No lesions of toxicological significance were detected at the ophthalmic examination performed during week 13 of treatment.

No toxicologically relevant changes were observed at the haematological and clinical chemistry analyses carried out during the study.

No significant alterations in urine parameters were observed at the end of treatment and recovery periods.

No treatment-related difference in terminal body weight was detected between groups at the end of treatment and recovery.

Statistically significant increments in relative and/or absolute liver and kidney weights were detected at the high dose level in both sexes and in mid-dose females. Furthermore, a statistically significant increase in absolute thymus weight was recorded at the high dose level in males. No further treatment-related changes were observed among the remaining organs or animals of either sex from the remaining treatment groups. The changes in liver, kidney and thymus weights were reversed at the end of the treatment free period, when compared to the control groups, indicating a full recovery at the high dose level.

No treatment-related findings were observed at macroscopic examination.

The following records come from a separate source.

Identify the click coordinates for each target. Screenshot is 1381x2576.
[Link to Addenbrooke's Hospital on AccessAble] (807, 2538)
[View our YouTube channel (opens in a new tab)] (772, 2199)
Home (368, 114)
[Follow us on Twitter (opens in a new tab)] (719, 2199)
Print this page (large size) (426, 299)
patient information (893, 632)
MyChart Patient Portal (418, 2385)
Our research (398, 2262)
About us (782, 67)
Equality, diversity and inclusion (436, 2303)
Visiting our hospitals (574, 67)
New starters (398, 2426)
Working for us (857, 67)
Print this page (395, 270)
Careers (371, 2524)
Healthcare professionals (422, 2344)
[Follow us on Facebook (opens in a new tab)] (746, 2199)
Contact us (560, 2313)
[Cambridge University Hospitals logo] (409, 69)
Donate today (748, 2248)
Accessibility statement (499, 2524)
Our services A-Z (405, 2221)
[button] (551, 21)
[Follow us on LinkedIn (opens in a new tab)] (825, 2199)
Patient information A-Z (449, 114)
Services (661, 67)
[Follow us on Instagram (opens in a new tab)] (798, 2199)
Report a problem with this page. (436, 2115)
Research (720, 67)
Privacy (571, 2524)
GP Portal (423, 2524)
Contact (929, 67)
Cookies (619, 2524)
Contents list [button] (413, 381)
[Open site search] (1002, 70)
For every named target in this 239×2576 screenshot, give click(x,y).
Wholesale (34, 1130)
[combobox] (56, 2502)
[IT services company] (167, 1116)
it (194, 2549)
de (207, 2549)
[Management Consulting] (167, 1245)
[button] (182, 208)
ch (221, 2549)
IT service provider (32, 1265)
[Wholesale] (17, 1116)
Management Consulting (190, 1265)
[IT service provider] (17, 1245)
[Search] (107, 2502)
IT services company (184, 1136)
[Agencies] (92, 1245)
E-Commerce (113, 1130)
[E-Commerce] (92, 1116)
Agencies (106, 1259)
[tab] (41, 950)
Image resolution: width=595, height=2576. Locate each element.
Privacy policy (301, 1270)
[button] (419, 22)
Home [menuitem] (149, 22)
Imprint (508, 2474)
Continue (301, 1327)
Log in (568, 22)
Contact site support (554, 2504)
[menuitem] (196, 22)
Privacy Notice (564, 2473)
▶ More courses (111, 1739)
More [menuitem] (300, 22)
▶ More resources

No microscopic changes were observed in the examined tissues/organs, which could be considered

treatment-related.

Based on the results of this study, the dose level of 300 mg/kg/day of the test item was considered to be the No Observed Adverse Effect Level (NOAEL).

 

Conclusion

When comparing the effects observed in the subacute toxicity studies, it is noted, that the target substance Benzoic acid, C12-15-alkyl esters did not cause any treatment related effects at the highest dose level of 1000 mg/kg bw/d. Whereas the source substance Benzoic acid isononylester induced hydrocarbon nephropathy at 150 mg/kg/day, which only occurs in male rats and is not indicative of a hazard to human health, and as well as a marginal increase in clotting time. In addition, hepatocyte enlargement as well as some haematological and biochemical blood changes at dose levels of 1000 mg/kg bw/d (females) or starting at 150 mg/kg bw/d (males) suggest effect on liver integrity and/or function. Since these effects showed a tendency towards reversibility after the treatment free period, the changes were not adverse.

Overall, the studies conducted with the source substance Benzoic acid isononylester can be considered as a conservative worst case. However, since no effects were observed in the Combined Repeated Dose Toxicity Study with the Reproduction / Developmental Toxicity Screening Test conducted with the target substance itself, the NOAEL of 1000 mg/kg bw/d obtained in this study is regarded as the most relevant result for the endpoint repeated dose toxicity and will be used as point of departure for hazard assessment.

Justification for classification or non-classification

Based on the available data, the substance is not classified as STOT-RE according to regulation (EC) 1272/2008.